5. The licensee will report the minimum NPSH margin in the SPS plant specific

license amendment request (LAR) described in item 2(e). Note that 2(e)discusses two LARs: one to change the method of starting RS pumps from timer relays to RWST level; and one to change the containment air partial pressure operation limits in TS Figure 3.9-1. [COMPLETE].

6. The licensee will submit the GOTHIC containment analysis methodology with

plant-specific analyses that support the proposed changes to TS Figure 3.8-1 and the RS pump start method via LAR. [COMPLETE].

7. The licensee will submit a revised alternate source term (AST) LOCA analysis for

Surry in December 2005 via LAR. [COMPLETE].

8. Evaluate the potential jet impingement and missile load on sump screens.

[COMPLETE].

9. Evaluate down stream flow paths to determine potential blockage due to debris

passing through strainer. [OPEN - extension request in progress; completion scheduled for Sep. 30, 2008].

TI 2515/166 is closed for Unit 2. The outstanding commitment items related to component long term wear (item 3 above), chemical effects (item 2 above), downstream effects (item 9 above), and containment debris sources were not scheduled to be completed until September 2008, via an NRC approved extension request.

This documentation of TI-2515/166 completion, as well as any results of sampling audits of licensee actions, will be reviewed by the NRC staff (Office of Nuclear Reactor Regulation - NRR) as input along with the Generic Letter (GL) 2004-02 Potential Impact of Debris Blockage on Emergency Recirculation During Design Basis Accidents at Pressurized-Water Reactors responses to support closure of GL 2004-02 and Generic Safety Issue (GSI)-191 Assessment of Debris Accumulation on Pressurized-Water Reactor (PWR) Sump Performance.
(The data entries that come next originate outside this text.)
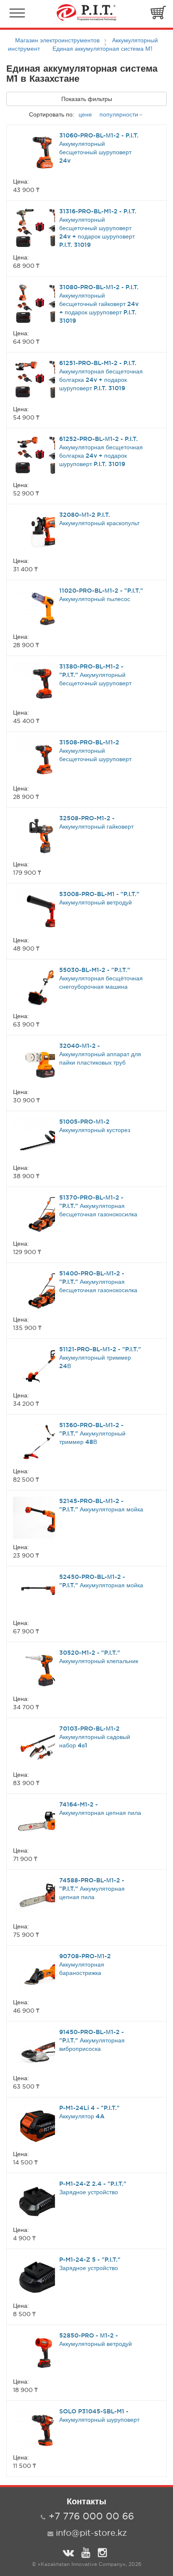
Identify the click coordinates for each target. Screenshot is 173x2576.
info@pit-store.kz (91, 2532)
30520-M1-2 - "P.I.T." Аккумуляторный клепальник (98, 1656)
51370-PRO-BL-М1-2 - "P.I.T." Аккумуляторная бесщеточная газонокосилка (98, 1206)
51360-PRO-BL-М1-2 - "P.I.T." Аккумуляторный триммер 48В (92, 1433)
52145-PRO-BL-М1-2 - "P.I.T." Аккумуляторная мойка (101, 1505)
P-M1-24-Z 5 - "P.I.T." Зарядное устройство (90, 2263)
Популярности (119, 114)
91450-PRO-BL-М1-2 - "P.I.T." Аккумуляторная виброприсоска (92, 2040)
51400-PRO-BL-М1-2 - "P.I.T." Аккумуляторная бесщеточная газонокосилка (98, 1281)
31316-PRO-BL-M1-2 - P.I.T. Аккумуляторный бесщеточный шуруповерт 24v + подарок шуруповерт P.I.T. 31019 (97, 228)
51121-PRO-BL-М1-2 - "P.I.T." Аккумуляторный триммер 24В (100, 1357)
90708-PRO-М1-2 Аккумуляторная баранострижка (85, 1964)
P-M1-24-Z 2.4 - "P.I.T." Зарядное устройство (92, 2187)
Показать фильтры (86, 99)
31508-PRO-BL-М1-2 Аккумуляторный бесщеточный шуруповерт (95, 750)
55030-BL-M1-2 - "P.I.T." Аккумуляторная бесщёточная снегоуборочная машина (101, 978)
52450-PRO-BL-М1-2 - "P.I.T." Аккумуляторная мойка (101, 1581)
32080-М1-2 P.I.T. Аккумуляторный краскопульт (99, 518)
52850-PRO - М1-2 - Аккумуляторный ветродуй (95, 2339)
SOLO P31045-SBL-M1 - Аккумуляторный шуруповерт (99, 2415)
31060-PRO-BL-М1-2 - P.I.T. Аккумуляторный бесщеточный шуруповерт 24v (99, 148)
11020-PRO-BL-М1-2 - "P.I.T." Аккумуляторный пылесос (101, 594)
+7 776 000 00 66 (91, 2516)
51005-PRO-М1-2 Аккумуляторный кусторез (94, 1125)
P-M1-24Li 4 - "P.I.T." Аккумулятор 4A (89, 2112)
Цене (85, 114)
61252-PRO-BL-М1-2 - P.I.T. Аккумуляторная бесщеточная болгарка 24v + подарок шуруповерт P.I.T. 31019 (101, 451)
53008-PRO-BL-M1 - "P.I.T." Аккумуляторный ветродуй (99, 898)
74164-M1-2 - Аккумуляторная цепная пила (100, 1808)
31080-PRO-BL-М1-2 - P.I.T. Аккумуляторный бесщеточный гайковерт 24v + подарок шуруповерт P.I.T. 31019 (99, 304)
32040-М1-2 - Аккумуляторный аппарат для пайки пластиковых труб (100, 1054)
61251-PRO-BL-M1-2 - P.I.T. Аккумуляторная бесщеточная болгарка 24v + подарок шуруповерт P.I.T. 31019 (101, 375)
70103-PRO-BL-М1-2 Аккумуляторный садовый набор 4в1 (94, 1737)
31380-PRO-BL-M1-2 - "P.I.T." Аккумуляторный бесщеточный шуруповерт (95, 675)
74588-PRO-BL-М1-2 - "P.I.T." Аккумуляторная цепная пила (92, 1888)
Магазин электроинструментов (57, 40)
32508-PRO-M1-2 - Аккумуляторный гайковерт (96, 822)
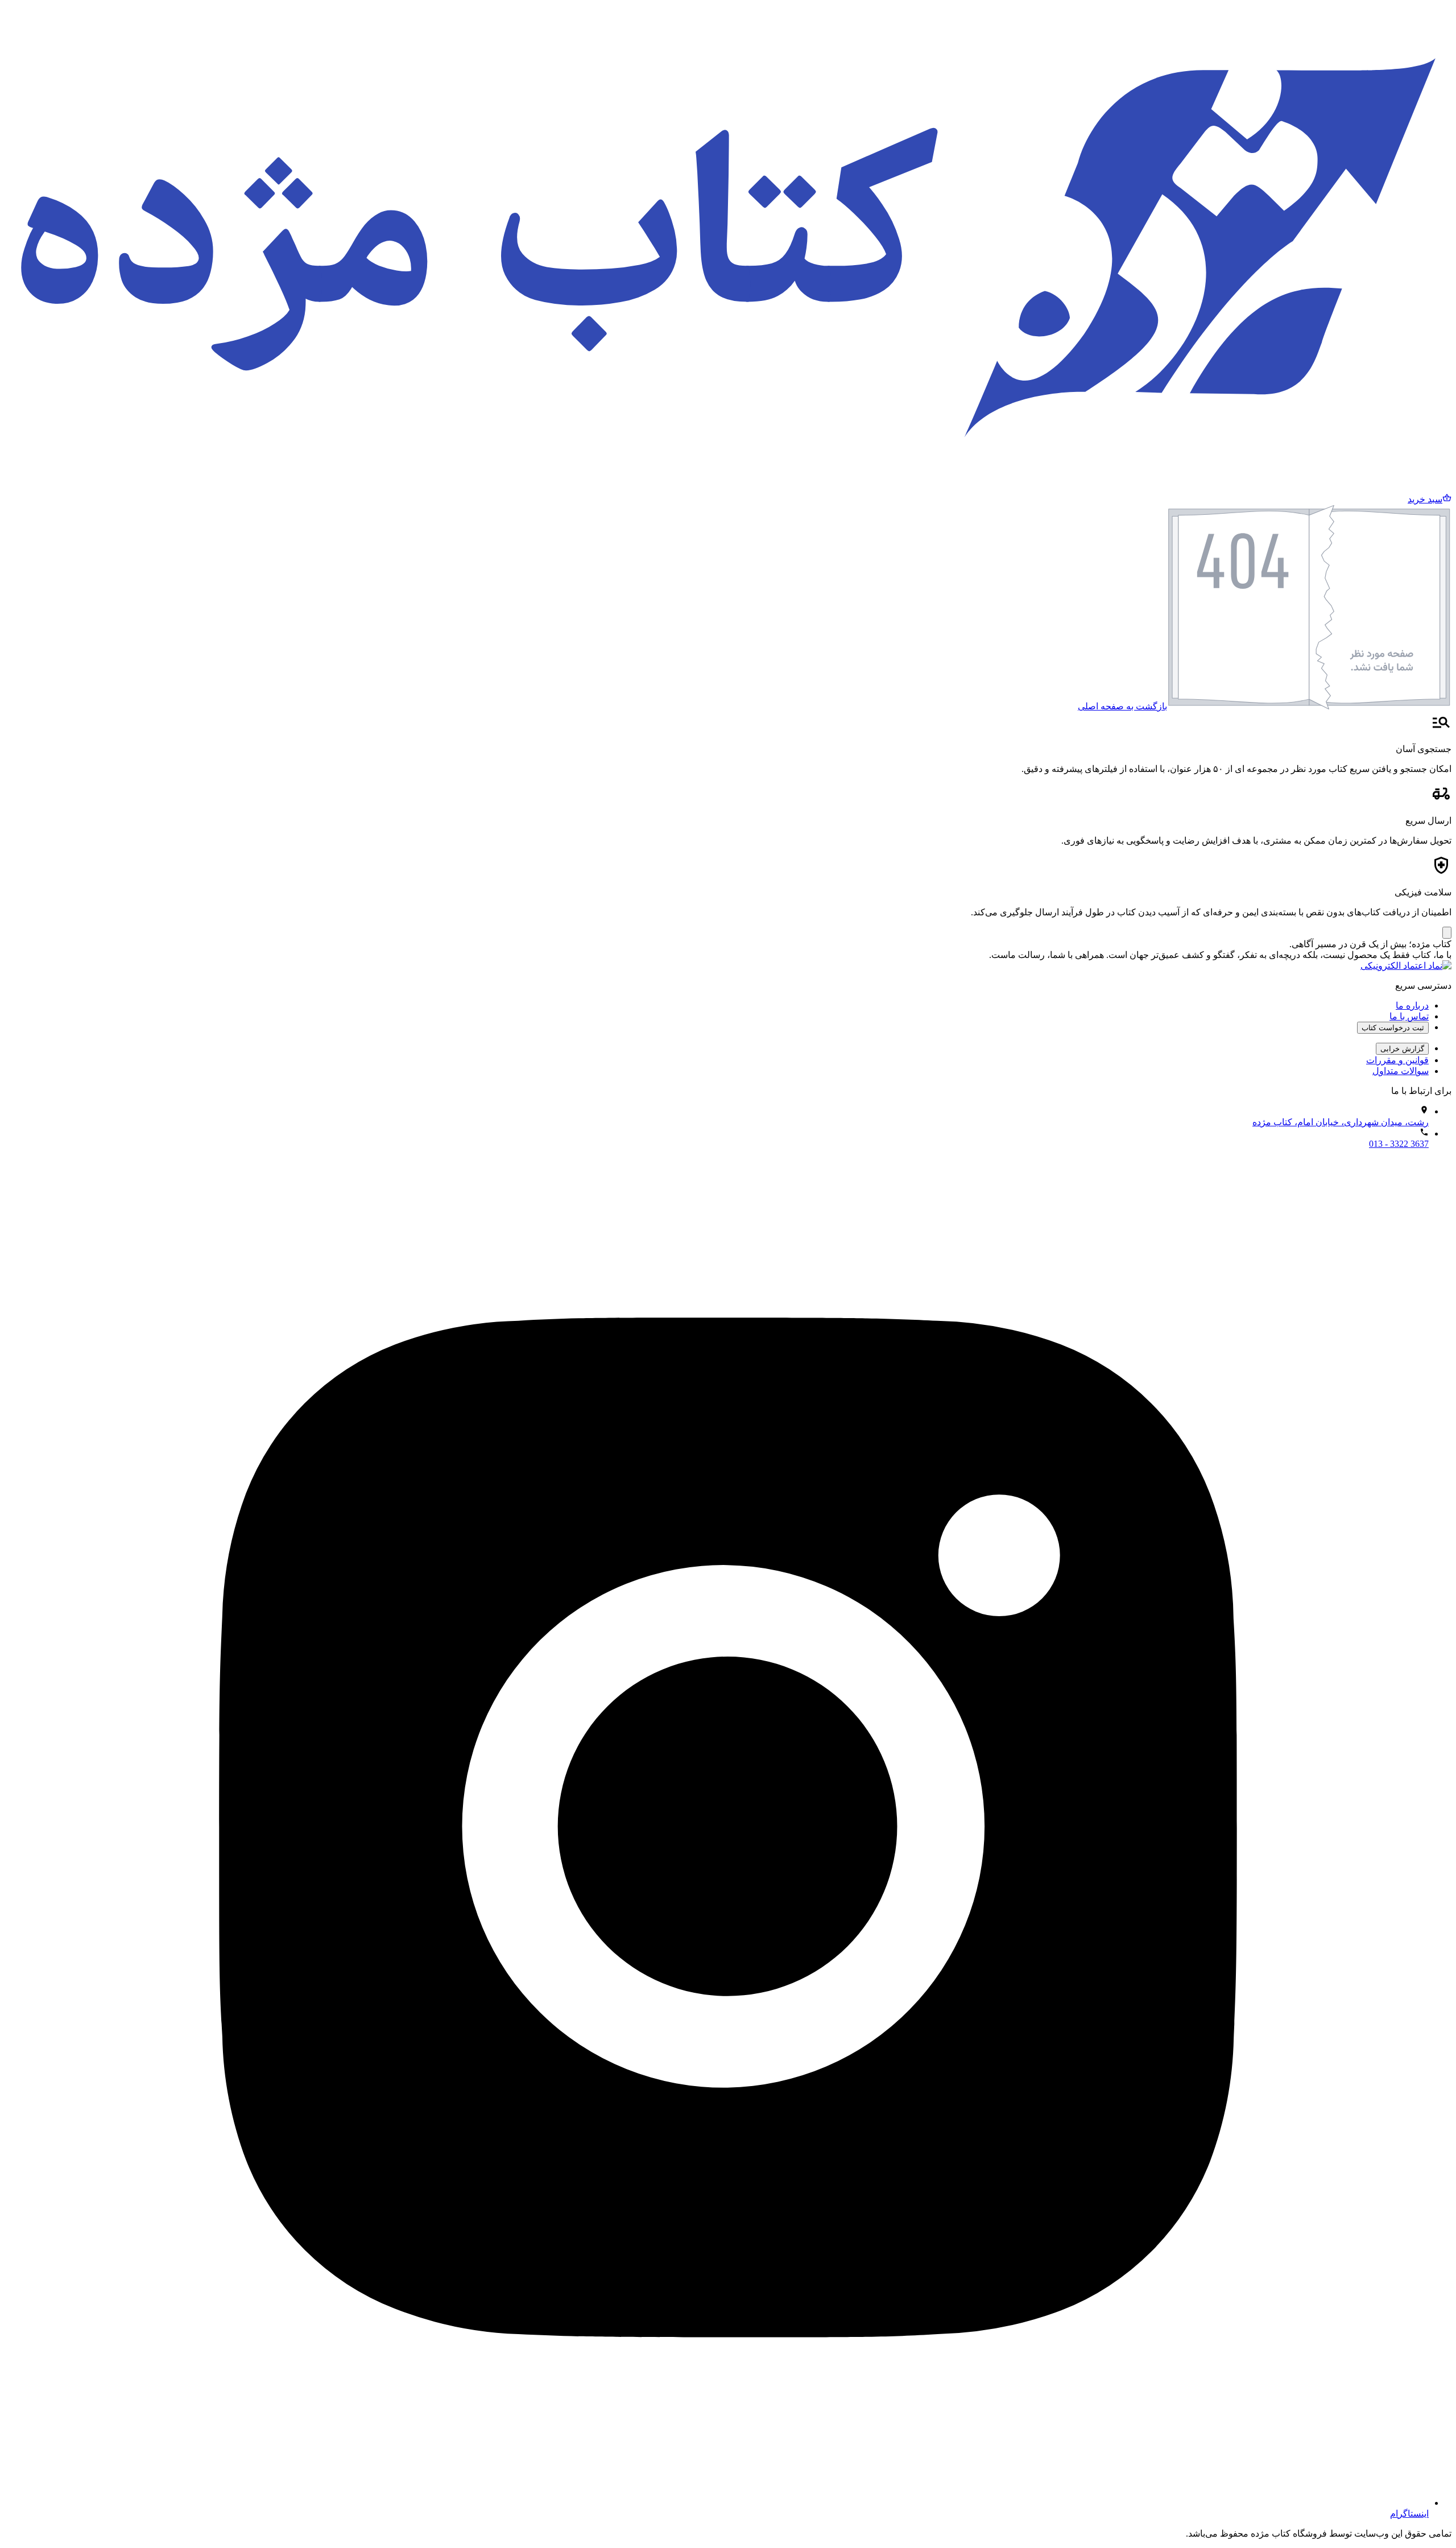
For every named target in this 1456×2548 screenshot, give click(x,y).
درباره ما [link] (1412, 1005)
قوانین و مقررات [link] (1397, 1060)
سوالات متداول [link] (1400, 1071)
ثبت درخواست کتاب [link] (1393, 1027)
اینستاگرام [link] (1409, 2513)
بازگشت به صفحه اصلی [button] (1122, 706)
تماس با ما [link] (1409, 1016)
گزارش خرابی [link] (1402, 1048)
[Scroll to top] (1446, 933)
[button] (1429, 499)
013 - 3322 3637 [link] (1399, 1144)
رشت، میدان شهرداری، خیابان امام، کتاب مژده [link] (1340, 1122)
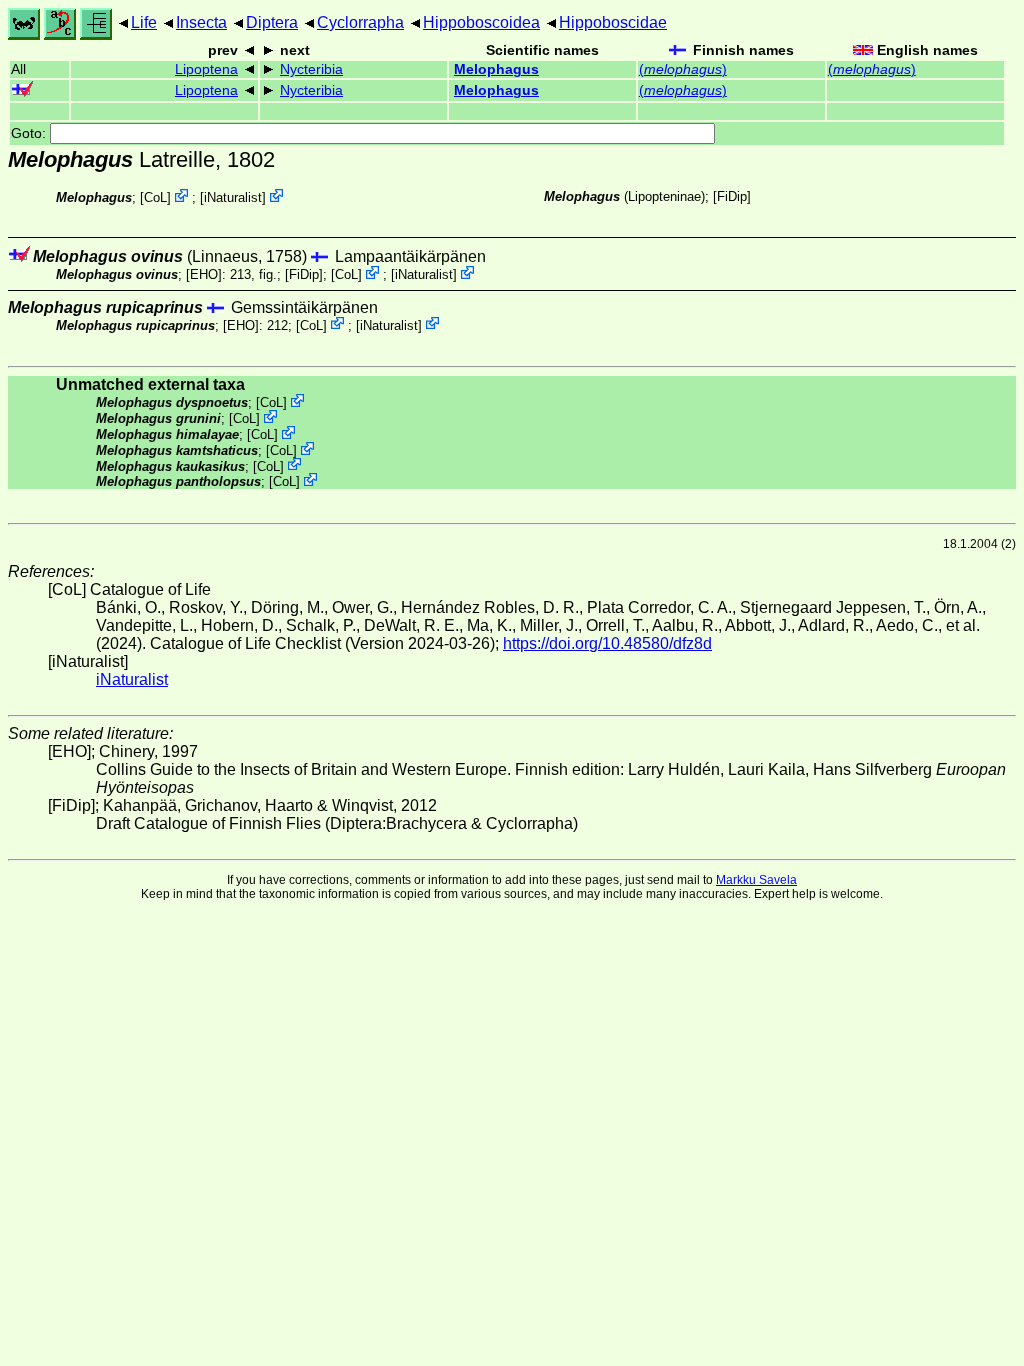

The NRC will notify each licensee by letter of the results of the overall assessment as to whether GSI-191 and GL 2004-02 have been satisfactorily addressed at that licensees plant(s). Completion of TI-2515/166 does not necessarily indicate that a licensee has finished all testing and analyses needed to demonstrate the adequacy of their modifications and procedure changes. Licensees may also have obtained approval of plant specific extensions that allow for later implementation of plant modifications for which completion may subsequently be verified.

SUPPLEMENTAL INFORMATION

KEY POINTS OF CONTACT

Licensee

M. Adams, Director, Station Engineering
J. Ashley, Licensing
B. Garber, Supervisor, Licensing
K. Grover, Manager, Operations
D. Jernigan, Site Vice President
R. Johnson, Manager, Outage and Planning
L. Jones, Manager, Radiation Protection and Chemistry
T. Niemi, Licensing Engineer
C. Olson Supervisor, Station Engineering
M. Pittman, Supervisor, Engineering
R. Simmons, Manager, Maintenance
K. Sloane, Plant Manager, Nuclear
B. Stanley, Director, Station Safety and Licensing
M. Wilda, Supervisor, Station Engineering

LIST OF ITEMS OPENED, CLOSED, AND DISCUSSED

Opened

None

Opened and Closed

None

Closed

Temporary Instruction (TI) 2515/166,

Pressurized Water Reactor Containment Sump Blockage (NRC Generic Letter 2004-

2), Unit 2

Temporary Instruction (TI) 2515/172,

Reactor Coolant System Dissimilar Metal Butt Welds (DMBWs).